▶ **Short task**:
Reproduce the material below, swapping every "Screen dimensions" for "Display size" and leaving everything else unchanged.
START
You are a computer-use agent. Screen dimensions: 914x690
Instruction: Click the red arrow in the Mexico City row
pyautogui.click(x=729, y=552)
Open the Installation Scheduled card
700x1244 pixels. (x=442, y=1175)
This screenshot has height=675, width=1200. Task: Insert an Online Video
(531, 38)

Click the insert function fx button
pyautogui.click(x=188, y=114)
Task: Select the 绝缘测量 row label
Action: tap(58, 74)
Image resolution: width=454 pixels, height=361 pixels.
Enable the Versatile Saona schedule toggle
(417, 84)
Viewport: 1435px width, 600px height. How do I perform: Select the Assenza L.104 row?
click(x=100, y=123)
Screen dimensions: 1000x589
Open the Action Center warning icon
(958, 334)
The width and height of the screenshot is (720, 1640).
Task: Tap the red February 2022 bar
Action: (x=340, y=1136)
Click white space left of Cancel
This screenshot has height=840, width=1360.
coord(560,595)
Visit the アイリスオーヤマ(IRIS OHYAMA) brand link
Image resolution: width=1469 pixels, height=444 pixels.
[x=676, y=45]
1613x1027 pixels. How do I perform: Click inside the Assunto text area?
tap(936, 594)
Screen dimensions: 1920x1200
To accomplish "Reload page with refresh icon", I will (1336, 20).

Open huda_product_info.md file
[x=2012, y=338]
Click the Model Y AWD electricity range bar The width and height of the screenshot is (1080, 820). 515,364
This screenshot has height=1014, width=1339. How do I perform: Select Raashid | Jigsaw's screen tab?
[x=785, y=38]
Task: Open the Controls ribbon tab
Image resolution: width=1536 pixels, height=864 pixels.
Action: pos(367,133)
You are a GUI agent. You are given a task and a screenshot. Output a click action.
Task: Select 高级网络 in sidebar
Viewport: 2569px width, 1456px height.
END
▶ **Solution to the problem**:
You are a computer-use agent. Display size: 914x690
Instruction: Click the red arrow in the Mexico City row
pyautogui.click(x=729, y=552)
Open the Installation Scheduled card
700x1244 pixels. (x=442, y=1175)
This screenshot has height=675, width=1200. Task: Insert an Online Video
(531, 38)

Click the insert function fx button
pyautogui.click(x=188, y=114)
Task: Select the 绝缘测量 row label
Action: tap(58, 74)
Image resolution: width=454 pixels, height=361 pixels.
Enable the Versatile Saona schedule toggle
(417, 84)
Viewport: 1435px width, 600px height. How do I perform: Select the Assenza L.104 row?
click(x=100, y=123)
Display size: 1000x589
Open the Action Center warning icon
(958, 334)
The width and height of the screenshot is (720, 1640).
Task: Tap the red February 2022 bar
Action: (x=340, y=1136)
Click white space left of Cancel
This screenshot has height=840, width=1360.
coord(560,595)
Visit the アイリスオーヤマ(IRIS OHYAMA) brand link
Image resolution: width=1469 pixels, height=444 pixels.
[x=676, y=45]
1613x1027 pixels. How do I perform: Click inside the Assunto text area?
tap(936, 594)
Display size: 1920x1200
To accomplish "Reload page with refresh icon", I will (1336, 20).

Open huda_product_info.md file
[x=2012, y=338]
Click the Model Y AWD electricity range bar The width and height of the screenshot is (1080, 820). 515,364
This screenshot has height=1014, width=1339. How do I perform: Select Raashid | Jigsaw's screen tab?
[x=785, y=38]
Task: Open the Controls ribbon tab
Image resolution: width=1536 pixels, height=864 pixels.
Action: pos(367,133)
You are a GUI agent. You are given a task and a screenshot. Output a click action.
Task: Select 高级网络 in sidebar
Viewport: 2569px width, 1456px height.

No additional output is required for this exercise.